DIRECTIONS FOR THIS TASK:
Only those lines in the data below from the line containing "You are a computer-use agent. 836x555 pixels." through the line containing "Click the Verander icoon button", both included, should be restated word for word.

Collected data
════════════════
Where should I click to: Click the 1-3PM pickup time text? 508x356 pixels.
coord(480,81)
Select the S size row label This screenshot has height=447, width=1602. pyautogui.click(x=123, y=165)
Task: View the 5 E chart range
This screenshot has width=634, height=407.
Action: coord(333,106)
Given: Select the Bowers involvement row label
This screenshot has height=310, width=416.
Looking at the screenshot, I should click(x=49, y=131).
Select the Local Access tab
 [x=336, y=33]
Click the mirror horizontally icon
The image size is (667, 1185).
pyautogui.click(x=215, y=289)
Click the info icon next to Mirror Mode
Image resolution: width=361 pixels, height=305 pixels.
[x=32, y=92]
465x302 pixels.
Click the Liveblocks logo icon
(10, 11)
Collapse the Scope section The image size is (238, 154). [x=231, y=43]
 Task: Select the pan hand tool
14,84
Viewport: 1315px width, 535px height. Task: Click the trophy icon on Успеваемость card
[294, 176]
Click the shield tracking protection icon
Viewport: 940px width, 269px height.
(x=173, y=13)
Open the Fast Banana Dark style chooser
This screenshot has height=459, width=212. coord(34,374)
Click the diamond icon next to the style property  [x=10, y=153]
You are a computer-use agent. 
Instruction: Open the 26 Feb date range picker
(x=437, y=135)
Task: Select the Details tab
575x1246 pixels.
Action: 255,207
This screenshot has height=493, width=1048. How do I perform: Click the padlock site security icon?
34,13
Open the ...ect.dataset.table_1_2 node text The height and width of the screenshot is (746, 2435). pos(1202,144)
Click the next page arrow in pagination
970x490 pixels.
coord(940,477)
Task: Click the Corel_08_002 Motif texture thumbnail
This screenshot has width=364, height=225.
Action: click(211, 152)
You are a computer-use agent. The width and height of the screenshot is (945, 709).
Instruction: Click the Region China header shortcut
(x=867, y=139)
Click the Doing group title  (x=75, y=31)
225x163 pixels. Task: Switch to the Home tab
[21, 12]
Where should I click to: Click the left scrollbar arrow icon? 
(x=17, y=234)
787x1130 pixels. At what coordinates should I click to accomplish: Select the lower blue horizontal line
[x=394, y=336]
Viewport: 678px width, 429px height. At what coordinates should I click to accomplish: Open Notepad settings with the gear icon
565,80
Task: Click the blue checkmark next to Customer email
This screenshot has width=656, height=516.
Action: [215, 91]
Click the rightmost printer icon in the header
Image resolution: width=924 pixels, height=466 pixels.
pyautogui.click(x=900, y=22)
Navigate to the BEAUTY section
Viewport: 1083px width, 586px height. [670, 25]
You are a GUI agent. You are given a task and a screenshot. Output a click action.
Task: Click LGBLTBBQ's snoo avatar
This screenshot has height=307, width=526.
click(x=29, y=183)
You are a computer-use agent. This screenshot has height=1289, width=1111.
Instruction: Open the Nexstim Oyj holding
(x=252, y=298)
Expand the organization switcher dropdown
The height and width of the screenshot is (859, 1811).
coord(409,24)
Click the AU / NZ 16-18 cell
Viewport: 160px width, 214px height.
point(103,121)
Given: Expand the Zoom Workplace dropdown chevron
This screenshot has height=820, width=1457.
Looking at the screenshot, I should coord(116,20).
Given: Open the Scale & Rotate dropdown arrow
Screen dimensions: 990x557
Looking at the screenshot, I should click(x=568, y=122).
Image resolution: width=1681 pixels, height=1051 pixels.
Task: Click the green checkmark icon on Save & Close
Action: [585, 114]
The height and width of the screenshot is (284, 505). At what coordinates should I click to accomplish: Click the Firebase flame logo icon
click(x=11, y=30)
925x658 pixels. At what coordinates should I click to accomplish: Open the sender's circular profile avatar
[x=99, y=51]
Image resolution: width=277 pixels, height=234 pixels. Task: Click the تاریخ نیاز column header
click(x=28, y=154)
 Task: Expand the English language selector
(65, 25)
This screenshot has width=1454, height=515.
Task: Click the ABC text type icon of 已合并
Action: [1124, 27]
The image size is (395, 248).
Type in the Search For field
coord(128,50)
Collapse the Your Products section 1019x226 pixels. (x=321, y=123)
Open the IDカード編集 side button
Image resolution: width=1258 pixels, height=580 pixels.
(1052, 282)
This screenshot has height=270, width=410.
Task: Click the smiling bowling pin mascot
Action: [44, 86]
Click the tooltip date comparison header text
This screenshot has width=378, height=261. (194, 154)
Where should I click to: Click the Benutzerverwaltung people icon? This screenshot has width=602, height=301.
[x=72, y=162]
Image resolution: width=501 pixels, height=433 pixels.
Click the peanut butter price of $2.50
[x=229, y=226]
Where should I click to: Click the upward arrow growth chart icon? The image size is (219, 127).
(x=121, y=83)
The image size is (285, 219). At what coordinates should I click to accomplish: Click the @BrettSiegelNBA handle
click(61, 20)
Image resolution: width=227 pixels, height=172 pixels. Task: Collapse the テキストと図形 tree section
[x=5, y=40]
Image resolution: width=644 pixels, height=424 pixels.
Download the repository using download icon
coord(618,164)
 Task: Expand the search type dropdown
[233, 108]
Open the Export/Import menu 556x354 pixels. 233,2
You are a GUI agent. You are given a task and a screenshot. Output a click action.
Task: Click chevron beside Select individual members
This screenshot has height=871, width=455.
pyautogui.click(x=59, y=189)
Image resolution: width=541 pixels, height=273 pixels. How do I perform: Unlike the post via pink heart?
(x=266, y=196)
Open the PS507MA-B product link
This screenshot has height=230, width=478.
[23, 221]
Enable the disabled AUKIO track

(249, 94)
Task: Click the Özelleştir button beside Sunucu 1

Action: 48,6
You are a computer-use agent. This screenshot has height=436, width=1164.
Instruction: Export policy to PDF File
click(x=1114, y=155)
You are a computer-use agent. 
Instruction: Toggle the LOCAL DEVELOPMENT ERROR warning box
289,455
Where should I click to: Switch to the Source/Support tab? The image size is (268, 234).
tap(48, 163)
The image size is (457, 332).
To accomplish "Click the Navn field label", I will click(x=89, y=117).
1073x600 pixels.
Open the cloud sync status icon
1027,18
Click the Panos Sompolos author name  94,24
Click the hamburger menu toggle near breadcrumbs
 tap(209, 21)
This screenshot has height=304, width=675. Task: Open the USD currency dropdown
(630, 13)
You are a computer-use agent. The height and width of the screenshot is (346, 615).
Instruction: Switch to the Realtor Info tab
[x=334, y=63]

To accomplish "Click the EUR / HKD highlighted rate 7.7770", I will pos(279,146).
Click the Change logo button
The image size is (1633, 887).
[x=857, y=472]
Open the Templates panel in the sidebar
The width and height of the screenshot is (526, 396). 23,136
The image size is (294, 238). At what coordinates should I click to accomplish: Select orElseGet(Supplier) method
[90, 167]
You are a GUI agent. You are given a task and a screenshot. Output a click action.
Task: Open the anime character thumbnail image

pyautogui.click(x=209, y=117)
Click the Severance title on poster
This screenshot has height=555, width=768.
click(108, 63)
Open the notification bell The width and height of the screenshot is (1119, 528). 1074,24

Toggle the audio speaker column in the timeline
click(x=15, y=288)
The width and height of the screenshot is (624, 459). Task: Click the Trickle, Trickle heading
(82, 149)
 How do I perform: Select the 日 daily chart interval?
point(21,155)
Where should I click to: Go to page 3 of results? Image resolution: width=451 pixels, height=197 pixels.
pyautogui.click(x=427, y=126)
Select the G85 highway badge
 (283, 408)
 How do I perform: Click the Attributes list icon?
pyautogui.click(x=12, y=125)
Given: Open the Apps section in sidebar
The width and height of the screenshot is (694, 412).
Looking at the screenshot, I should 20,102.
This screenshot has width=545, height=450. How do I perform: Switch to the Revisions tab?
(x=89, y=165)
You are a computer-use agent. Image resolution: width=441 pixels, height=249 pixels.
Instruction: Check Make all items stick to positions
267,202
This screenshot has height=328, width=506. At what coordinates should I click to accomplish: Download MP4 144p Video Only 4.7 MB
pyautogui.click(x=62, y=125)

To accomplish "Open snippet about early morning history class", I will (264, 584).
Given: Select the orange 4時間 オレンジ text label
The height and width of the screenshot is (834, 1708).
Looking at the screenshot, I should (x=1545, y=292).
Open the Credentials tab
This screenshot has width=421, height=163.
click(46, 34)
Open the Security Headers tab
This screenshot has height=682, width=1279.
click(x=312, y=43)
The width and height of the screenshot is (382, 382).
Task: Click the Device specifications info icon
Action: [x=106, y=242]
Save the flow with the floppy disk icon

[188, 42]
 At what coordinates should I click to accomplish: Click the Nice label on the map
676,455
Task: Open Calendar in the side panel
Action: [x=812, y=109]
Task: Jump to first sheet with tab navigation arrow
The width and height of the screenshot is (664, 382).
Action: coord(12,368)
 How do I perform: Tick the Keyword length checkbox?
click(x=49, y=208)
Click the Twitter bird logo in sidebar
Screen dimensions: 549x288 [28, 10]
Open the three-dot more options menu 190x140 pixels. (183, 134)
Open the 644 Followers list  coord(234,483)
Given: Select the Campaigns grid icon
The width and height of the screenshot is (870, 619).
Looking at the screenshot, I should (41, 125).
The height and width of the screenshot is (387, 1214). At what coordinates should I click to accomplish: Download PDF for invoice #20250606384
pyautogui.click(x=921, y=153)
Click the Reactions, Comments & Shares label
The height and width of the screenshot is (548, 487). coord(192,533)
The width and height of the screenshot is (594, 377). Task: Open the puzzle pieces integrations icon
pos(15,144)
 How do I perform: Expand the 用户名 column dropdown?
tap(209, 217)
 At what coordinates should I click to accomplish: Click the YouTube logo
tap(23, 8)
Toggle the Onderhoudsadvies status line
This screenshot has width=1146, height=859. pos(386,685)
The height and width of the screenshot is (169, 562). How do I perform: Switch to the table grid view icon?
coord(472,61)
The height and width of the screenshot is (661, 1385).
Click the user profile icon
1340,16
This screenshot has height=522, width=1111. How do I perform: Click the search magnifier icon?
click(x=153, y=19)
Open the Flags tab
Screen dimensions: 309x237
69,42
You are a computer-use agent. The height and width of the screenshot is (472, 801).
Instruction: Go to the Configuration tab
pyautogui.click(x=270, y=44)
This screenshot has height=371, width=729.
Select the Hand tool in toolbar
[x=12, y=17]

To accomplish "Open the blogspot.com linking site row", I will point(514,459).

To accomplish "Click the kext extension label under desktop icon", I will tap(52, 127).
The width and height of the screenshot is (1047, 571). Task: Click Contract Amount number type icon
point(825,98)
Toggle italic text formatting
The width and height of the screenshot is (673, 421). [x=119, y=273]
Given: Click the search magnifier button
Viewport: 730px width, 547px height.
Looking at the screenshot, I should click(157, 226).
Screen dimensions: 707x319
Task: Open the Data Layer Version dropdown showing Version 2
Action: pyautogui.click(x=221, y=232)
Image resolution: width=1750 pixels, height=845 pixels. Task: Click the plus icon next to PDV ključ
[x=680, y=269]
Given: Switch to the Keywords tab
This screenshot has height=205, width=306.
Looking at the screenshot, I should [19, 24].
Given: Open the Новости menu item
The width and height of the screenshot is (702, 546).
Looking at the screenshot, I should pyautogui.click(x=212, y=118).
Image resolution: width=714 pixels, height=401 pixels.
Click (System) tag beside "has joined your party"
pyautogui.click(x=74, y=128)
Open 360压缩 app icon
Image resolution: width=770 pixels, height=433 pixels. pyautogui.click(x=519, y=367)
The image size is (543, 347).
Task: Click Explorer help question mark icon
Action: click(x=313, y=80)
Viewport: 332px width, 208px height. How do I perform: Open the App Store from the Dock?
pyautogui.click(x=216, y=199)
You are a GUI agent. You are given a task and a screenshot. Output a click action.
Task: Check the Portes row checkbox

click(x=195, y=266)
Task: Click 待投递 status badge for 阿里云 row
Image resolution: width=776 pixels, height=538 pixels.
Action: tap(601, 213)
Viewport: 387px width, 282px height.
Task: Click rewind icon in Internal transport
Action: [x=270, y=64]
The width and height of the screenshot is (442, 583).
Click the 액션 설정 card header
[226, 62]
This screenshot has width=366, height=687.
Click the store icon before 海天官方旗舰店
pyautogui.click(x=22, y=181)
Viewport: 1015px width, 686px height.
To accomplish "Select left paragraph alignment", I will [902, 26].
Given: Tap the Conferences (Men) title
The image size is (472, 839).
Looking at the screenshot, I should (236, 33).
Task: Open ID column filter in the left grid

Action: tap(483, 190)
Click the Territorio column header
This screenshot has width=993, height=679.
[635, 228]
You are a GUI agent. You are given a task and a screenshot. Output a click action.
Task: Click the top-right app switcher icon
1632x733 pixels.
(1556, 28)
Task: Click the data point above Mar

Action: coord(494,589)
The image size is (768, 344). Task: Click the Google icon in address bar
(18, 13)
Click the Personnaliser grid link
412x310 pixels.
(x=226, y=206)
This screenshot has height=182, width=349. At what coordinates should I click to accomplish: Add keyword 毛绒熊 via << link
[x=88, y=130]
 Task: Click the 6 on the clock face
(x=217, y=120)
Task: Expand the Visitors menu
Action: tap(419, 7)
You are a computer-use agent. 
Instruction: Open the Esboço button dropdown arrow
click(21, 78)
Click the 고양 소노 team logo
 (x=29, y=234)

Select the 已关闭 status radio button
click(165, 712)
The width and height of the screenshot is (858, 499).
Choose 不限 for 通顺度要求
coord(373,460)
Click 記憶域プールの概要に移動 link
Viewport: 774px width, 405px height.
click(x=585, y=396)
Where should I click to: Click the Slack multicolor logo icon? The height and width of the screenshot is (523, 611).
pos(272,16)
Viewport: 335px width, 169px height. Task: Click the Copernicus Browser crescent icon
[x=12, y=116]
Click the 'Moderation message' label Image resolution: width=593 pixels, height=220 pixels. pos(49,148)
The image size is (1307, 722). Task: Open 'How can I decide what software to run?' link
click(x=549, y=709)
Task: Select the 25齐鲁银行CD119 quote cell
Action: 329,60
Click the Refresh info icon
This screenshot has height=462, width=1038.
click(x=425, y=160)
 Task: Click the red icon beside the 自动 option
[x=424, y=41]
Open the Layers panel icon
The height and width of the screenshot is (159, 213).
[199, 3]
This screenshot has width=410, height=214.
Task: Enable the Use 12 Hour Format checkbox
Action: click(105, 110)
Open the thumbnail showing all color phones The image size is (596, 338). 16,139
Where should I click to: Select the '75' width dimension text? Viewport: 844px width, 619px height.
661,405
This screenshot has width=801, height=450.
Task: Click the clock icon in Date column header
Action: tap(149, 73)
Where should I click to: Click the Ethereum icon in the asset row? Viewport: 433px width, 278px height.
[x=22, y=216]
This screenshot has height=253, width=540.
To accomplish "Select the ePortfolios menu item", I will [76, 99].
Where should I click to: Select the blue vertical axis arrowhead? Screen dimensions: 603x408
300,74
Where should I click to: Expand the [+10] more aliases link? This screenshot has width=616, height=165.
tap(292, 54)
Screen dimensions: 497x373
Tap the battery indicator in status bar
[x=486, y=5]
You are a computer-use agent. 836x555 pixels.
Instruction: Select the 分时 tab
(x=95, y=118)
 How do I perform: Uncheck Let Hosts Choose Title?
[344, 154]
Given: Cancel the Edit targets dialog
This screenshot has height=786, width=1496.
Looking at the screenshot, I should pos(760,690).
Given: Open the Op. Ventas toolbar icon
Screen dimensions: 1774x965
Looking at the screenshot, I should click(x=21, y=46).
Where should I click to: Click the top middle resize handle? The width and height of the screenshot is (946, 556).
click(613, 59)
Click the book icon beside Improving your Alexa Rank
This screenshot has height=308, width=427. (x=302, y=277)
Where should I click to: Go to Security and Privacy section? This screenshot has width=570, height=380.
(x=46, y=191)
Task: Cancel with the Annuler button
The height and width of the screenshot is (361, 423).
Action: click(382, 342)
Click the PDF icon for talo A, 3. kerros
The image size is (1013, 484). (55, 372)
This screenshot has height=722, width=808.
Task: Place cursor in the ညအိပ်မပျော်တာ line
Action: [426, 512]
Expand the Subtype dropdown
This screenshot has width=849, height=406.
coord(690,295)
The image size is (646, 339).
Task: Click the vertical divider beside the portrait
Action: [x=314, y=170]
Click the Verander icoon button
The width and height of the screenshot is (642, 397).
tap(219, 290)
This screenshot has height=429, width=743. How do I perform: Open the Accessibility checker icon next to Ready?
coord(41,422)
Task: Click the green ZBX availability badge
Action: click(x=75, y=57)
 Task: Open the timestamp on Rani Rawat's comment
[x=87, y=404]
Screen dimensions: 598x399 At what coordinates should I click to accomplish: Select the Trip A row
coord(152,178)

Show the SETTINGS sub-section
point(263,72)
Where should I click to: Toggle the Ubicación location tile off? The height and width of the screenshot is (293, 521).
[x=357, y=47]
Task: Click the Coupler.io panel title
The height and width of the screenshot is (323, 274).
════════════════
WRITTEN SOLUTION:
You are a computer-use agent. 836x555 pixels.
Instruction: Select the 分时 tab
(x=95, y=118)
 How do I perform: Uncheck Let Hosts Choose Title?
[344, 154]
Given: Cancel the Edit targets dialog
This screenshot has height=786, width=1496.
Looking at the screenshot, I should pos(760,690).
Given: Open the Op. Ventas toolbar icon
Screen dimensions: 1774x965
Looking at the screenshot, I should click(x=21, y=46).
Where should I click to: Click the top middle resize handle? The width and height of the screenshot is (946, 556).
click(613, 59)
Click the book icon beside Improving your Alexa Rank
This screenshot has height=308, width=427. (x=302, y=277)
Where should I click to: Go to Security and Privacy section? This screenshot has width=570, height=380.
(x=46, y=191)
Task: Cancel with the Annuler button
The height and width of the screenshot is (361, 423).
Action: click(382, 342)
Click the PDF icon for talo A, 3. kerros
The image size is (1013, 484). (55, 372)
This screenshot has height=722, width=808.
Task: Place cursor in the ညအိပ်မပျော်တာ line
Action: [426, 512]
Expand the Subtype dropdown
This screenshot has width=849, height=406.
coord(690,295)
The image size is (646, 339).
Task: Click the vertical divider beside the portrait
Action: [x=314, y=170]
Click the Verander icoon button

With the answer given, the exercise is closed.